É comum criticarmos certas decisões do FDA (vide Aducanumab no MBE Podcast), mas precisamos reconhecer que o processo regulatório dessas agências é rigoroso. Antes mesmo da indústria iniciar qualquer teste em serem humanos, faz-se necessário a aprovação pelo FDA, que julga se o planejamento científico das diversas fases investigativas (I, II e III) é adequado. O FDA não apenas lê um artigo, como nós fazemos, mas acompanha todo o processo ao longo dos anos, compartilhando decisões com a indústria. A regulação não é apenas do produto, é do processo investigativo. 

O que essas agências garantem é que produtos comercializados são verdadeiros e tolerados pelo organismo humano. Isso é regulação. Precisamos entender a diferença de regulação e decisão clínica ou em saúde pública. Se este produto comercial passará a ser utilizado como uma opção primária, caberá aos profissionais decidirem. E isso fica posto em guidelines, diretrizes, ou em decisões de sistemas de saúde como CONITEC, ANS e NICE para citar o exemplo internacional pivotal. E no final, um médico que assume a complexidade de sua arte com profissionalismo, toma uma decisão individualizada e compartilhada com o paciente. 

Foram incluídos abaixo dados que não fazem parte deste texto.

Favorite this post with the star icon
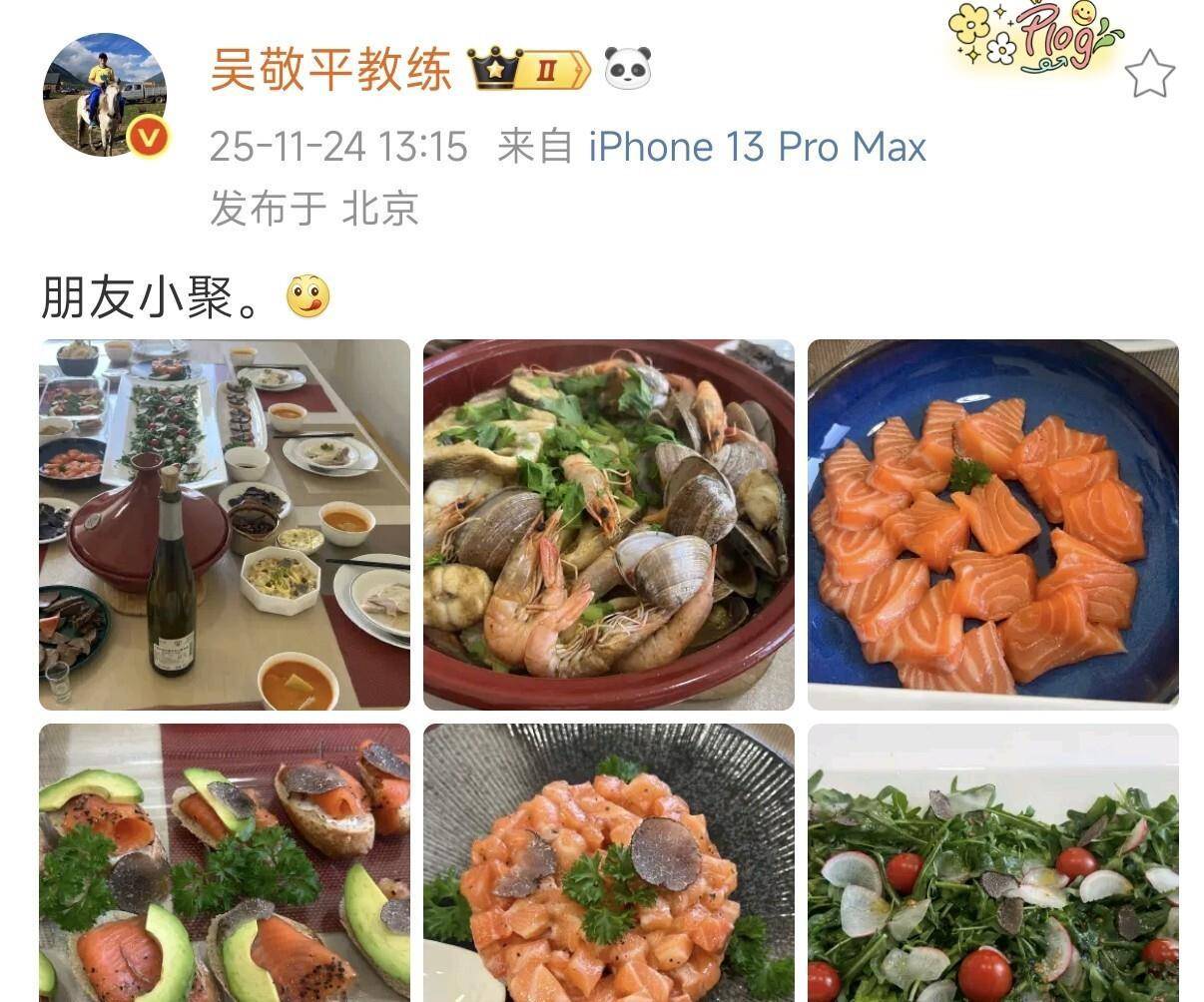This screenshot has width=1204, height=1002. (1149, 75)
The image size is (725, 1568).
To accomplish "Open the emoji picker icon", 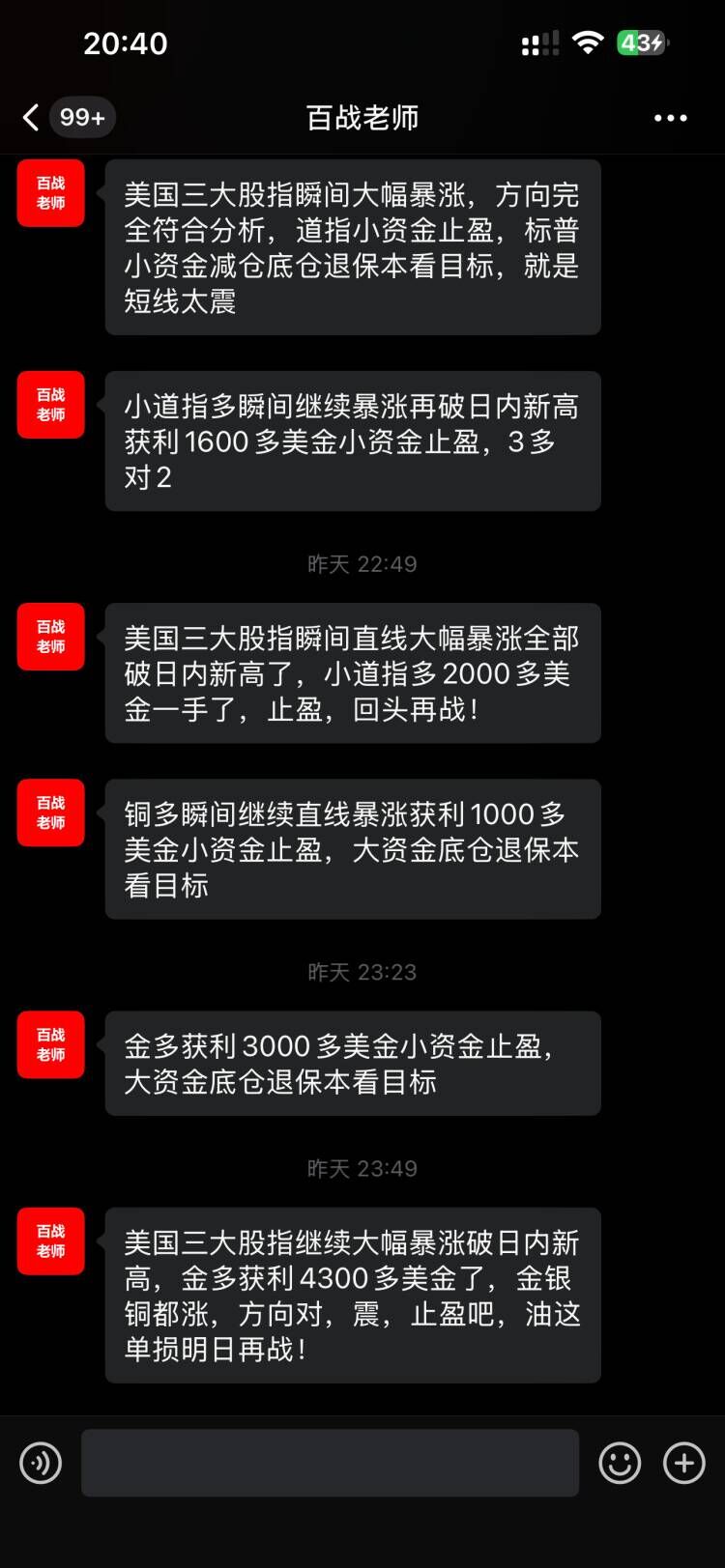I will coord(621,1463).
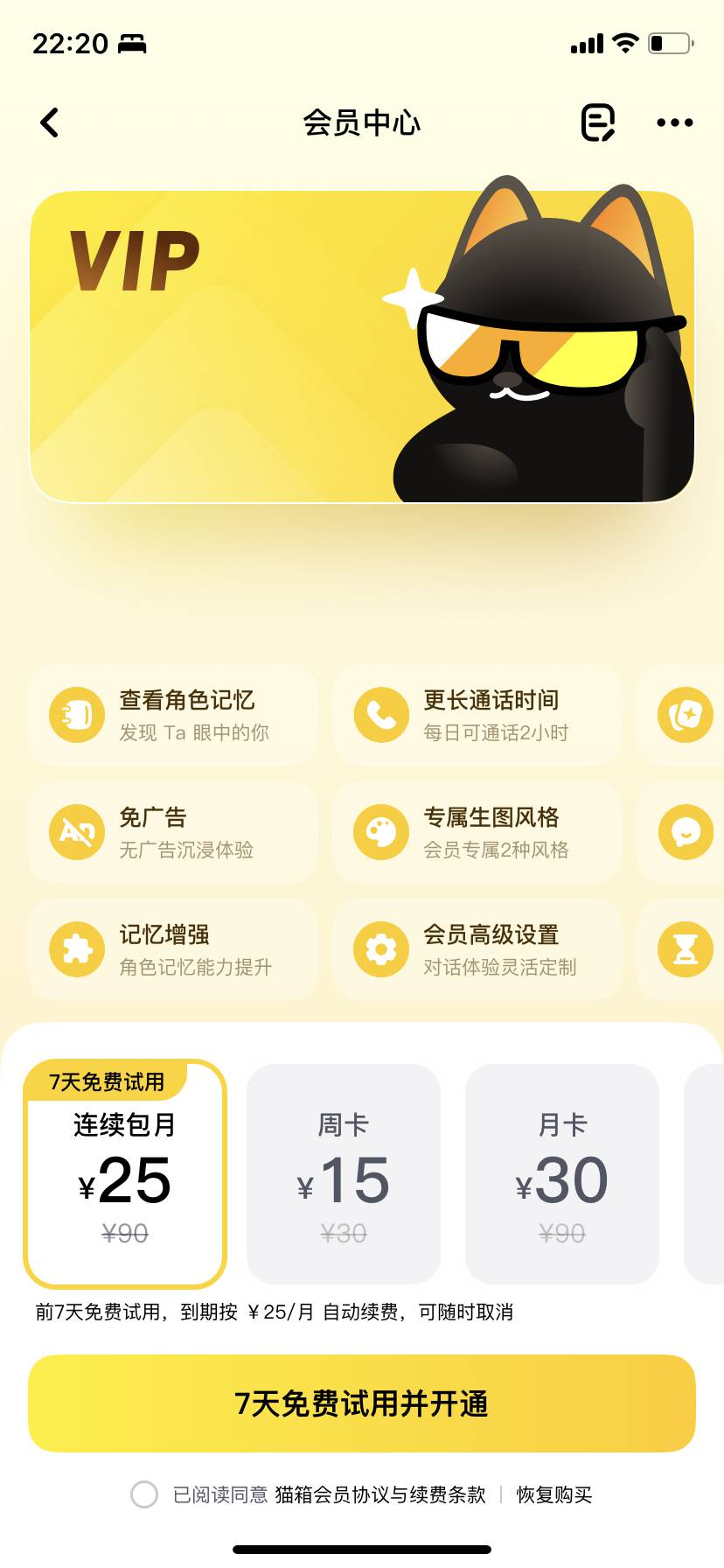Open the 会员高级设置 benefit card

coord(477,949)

A regulação é o processo inicial que torna a comercialização legal. Depois disso, cabe a nós assumirmos a responsabilidade das próximas decisões, agora levando em conta magnitude de efeito clínico, eficácia comparativa com tratamentos tradicionais e custo-efetividade. 

É neste momento que não podemos ser marionetes comandadas pela propaganda da indústria. Mas ao mesmo tempo devemos reconhecer o valor de verdadeiras inovações.